The third phase remains problematic for the UK: a smaller workforce reduces how quickly the economy can grow before shortages cause inflation. It is possible this could change with adjustments to immigration policies and retirees re-entering the workforce. 

Right now all the evidence is that a smaller workforce has improved the bargaining power of labour, as reflected in wage growth and widespread strikes, especially for lower paid public sector workers.

The fourth phase is still in play. Russian military aggression is actively stoking inflation by reducing critical commodity supplies. Global gas demand has not gone down and it will not until renewables can generate a much larger amount of electricity, so this remains an ongoing potential source of energy price inflation. 

The situation with food is more complex as it depends on how the war in Ukraine plays out, the effects of climate change and how quickly farmers switch production to higher priced commodities. High prices are already stimulating changes in diets as cheaper substitutes are sought. 

Supply chain impacts are longer term in nature and the year-on-year impacts are harder to assess. Higher military spending is here to stay and we are arguably at the early rather than late stages given very recent shifts in policies. This remains inflationary given the resource and capital intensive nature of the spending. 

Investing through it all

So what does this all mean for your investment strategy?
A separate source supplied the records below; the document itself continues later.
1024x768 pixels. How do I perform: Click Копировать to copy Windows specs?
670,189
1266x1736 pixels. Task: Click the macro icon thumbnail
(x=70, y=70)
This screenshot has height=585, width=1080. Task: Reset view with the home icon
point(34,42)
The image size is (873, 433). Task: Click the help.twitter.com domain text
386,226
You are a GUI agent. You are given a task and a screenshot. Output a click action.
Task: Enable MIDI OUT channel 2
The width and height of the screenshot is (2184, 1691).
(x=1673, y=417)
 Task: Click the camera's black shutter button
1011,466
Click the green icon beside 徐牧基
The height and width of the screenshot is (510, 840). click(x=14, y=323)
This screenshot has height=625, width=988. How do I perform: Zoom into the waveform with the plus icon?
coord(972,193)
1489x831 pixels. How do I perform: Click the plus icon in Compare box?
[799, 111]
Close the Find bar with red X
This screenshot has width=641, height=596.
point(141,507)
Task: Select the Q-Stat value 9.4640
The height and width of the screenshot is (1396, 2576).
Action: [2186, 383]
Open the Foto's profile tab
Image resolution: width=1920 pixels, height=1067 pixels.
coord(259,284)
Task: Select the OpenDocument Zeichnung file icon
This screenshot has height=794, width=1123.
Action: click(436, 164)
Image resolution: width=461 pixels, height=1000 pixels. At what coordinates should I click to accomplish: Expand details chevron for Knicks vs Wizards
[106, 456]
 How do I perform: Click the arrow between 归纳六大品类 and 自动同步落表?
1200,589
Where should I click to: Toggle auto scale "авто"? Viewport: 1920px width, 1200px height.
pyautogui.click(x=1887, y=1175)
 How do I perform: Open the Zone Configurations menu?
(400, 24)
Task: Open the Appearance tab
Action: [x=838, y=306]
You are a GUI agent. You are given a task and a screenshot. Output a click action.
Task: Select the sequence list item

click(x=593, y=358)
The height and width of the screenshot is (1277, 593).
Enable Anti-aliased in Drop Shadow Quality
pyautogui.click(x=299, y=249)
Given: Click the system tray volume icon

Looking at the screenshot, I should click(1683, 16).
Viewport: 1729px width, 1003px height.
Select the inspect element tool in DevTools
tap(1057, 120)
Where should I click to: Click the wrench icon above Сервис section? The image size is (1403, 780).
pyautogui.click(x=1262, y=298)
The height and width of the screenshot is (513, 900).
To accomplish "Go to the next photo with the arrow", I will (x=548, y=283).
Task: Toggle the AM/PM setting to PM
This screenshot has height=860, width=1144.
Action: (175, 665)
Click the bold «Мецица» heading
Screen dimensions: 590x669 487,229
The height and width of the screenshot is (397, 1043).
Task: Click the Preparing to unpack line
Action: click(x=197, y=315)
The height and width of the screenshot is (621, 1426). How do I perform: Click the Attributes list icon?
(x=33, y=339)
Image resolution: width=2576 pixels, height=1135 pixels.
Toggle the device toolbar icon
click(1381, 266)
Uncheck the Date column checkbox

The complexity means there is a high level of uncertainty and forecasts should not be relied upon. Instead investors should be prepared to war game portfolios, for a variety of economic scenarios and hold a mix of assets that together can provide real growth and withstand high and low inflation outcomes. 

High inflation outcomes could well mean higher interest rates and a greater risk of recession, if central banks are to achieve the current inflation targets set in their mandates. Equities, high-quality bonds and inflation-linked assets such as inflation-linked bonds all have a role to play in portfolios.